Deepfake is generative media whereby machine learning and AI is utilised to manipulate or create visual or audio content. It’s most commonly used to superimpose someone else’s image and video to that of another person’s will. This article discusses the ethics of deepfake implementation.

Techpanionship

Deepfakes facilitate the creation of virtual companions that can potentially combat the loneliness epidemic seen worldwide. Loneliness will soon outstrip obesity as a public health crisis with 61% of Americans reporting that they are lonely. It can be argued that the joy of human companionship cannot be easily replicated as humans genuinely choose to spend time with you. Additionally, if the reciprocation of feelings aren’t considered genuine then loneliness could be exacerbated instead of alleviated. Deepfake technology also enables individuals to relive a moment with a deceased relative/friend through replicating their voice or image, allowing a seemingly real conversation to take place. However, is this solution to death only just extending the grieving process or in some cases even preventing this natural human behavioural process from taking place.

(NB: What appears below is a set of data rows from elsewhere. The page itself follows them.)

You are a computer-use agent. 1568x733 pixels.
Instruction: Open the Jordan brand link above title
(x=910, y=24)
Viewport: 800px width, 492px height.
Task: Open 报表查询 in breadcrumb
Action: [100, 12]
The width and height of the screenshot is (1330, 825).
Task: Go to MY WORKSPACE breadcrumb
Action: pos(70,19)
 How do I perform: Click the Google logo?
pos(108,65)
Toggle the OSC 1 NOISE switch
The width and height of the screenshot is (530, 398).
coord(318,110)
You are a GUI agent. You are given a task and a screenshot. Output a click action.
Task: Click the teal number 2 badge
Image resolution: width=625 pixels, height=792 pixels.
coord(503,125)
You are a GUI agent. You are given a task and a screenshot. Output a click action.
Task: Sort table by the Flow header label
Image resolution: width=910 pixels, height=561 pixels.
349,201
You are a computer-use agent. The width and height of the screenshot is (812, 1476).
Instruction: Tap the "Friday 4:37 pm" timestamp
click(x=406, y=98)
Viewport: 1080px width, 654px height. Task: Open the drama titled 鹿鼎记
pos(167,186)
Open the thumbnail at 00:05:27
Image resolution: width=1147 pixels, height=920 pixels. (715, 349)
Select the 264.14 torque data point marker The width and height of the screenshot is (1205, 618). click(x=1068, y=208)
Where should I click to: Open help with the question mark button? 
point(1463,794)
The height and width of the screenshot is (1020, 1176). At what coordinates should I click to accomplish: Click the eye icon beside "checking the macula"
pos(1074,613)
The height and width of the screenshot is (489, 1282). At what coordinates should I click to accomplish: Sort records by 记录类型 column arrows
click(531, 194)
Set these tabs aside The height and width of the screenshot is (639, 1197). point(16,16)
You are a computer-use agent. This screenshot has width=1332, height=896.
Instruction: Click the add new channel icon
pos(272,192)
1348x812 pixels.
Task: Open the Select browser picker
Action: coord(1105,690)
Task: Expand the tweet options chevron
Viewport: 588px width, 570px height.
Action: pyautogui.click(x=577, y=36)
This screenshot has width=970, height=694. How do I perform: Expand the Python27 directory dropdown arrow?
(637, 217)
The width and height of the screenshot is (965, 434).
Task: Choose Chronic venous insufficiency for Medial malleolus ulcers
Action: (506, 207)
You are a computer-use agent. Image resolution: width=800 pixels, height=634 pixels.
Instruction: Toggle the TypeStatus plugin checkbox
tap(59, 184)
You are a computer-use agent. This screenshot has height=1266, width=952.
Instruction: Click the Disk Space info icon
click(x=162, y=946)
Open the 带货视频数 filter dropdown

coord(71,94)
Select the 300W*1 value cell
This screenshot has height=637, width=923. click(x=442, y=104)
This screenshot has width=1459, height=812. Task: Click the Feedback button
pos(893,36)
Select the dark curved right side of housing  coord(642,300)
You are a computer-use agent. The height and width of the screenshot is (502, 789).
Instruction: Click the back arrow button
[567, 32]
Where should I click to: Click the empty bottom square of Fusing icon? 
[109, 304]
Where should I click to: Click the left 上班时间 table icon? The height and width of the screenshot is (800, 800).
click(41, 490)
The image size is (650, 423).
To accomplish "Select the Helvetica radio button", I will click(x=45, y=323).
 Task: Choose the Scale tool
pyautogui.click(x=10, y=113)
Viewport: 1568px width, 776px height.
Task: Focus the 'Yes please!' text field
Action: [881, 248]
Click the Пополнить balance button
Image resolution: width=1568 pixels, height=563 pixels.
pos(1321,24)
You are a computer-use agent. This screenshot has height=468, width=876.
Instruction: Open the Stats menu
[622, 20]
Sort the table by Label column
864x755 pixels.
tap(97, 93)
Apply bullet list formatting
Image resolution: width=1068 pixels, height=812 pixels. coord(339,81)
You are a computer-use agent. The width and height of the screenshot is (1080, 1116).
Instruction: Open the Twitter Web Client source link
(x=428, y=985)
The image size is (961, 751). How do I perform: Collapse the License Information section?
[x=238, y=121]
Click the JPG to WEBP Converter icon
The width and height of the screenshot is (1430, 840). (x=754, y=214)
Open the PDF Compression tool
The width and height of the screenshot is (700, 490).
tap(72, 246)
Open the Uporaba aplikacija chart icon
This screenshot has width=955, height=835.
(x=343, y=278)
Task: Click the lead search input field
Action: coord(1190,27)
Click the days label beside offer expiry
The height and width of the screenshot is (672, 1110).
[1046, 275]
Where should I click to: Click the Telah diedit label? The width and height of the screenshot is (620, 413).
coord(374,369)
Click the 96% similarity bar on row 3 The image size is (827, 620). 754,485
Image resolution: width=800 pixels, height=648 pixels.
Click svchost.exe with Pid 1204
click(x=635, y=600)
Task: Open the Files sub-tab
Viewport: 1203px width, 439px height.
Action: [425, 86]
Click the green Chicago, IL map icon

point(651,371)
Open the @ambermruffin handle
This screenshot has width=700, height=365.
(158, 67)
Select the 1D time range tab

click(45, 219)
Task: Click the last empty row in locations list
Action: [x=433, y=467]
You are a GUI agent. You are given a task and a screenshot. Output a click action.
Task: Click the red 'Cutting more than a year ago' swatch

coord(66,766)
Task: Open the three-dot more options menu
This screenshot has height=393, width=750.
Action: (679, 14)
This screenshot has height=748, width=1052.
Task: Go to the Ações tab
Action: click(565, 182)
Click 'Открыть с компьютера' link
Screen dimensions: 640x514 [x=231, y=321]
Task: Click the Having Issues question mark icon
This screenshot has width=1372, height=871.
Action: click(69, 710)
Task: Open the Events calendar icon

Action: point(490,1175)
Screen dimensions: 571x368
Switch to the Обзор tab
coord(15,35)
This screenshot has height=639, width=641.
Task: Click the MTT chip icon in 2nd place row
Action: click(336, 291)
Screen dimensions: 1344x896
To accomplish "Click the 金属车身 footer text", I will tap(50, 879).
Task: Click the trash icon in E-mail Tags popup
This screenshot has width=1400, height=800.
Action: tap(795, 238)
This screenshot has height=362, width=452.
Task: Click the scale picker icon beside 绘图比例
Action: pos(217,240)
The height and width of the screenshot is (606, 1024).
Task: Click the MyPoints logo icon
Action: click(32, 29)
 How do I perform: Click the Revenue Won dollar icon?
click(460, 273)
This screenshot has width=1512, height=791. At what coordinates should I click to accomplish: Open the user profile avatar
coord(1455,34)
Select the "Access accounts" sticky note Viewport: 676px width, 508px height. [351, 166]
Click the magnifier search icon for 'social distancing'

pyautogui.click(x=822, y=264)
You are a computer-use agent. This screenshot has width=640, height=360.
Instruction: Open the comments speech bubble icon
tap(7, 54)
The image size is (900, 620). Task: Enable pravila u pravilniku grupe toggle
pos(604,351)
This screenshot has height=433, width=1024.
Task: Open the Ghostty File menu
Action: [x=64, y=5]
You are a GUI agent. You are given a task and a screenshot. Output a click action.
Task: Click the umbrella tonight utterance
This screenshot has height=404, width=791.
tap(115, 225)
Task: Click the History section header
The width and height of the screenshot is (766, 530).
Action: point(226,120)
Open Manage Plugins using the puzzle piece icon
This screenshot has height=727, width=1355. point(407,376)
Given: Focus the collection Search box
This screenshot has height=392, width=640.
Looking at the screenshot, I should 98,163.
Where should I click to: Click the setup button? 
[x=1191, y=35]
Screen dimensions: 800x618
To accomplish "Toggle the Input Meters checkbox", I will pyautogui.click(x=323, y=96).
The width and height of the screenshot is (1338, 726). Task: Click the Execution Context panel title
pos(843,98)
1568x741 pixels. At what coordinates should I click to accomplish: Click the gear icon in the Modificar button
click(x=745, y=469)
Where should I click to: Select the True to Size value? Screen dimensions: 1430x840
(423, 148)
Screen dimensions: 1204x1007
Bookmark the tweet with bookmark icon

From a care ethics perspective, promoting the well-being of care-receivers is fundamental, implying that the action of providing a virtual companion is in itself ethical as its intention is to care for those who are vulnerable to feelings of loneliness or grief. Furthermore, from a utilitarian standpoint any companion is possibly better than no companion at all. However, virtue ethics is concerned with the virtuosity of the actor implementing the technology. From this ethics viewpoint, the implementation is subject to commercialisation which undermines the morality of its usage, since motivation by profit is not considered virtuous. Duty-based ethics judge right and wrong based on the morality of the motivation of the action. According to research, seven cross-cultural moral rules have been founded. Two of them are ‘help your group and family’. Based on these moral rules, using deepfake technology to create virtual companions is ethical since it facilitates the support of comforting family members not only through loneliness but also grief.

Breathing Data

Deepfake can increase the accuracy and applicability of AI technology. To use AI effectively, the amount of input data is important. In some areas, it is difficult to collect a large amount of image data for instance brain cancer scans due to the small sample size of cases. To overcome this limitation, companies have collaborated to create fake brain MRI scans. Combining 1:9 real to fake data in AI learning provides an almost equivalent result to 100% real data. Following aConsequentialist view, deepfake increases the efficiency in which AI can be used to analyse medical scans, contributing to the net well-being of patients through more reliable diagnosis. Duty-free ethics also supports this application because the intent for using deepfake within the medical field is to save lives which also aligns with care ethics.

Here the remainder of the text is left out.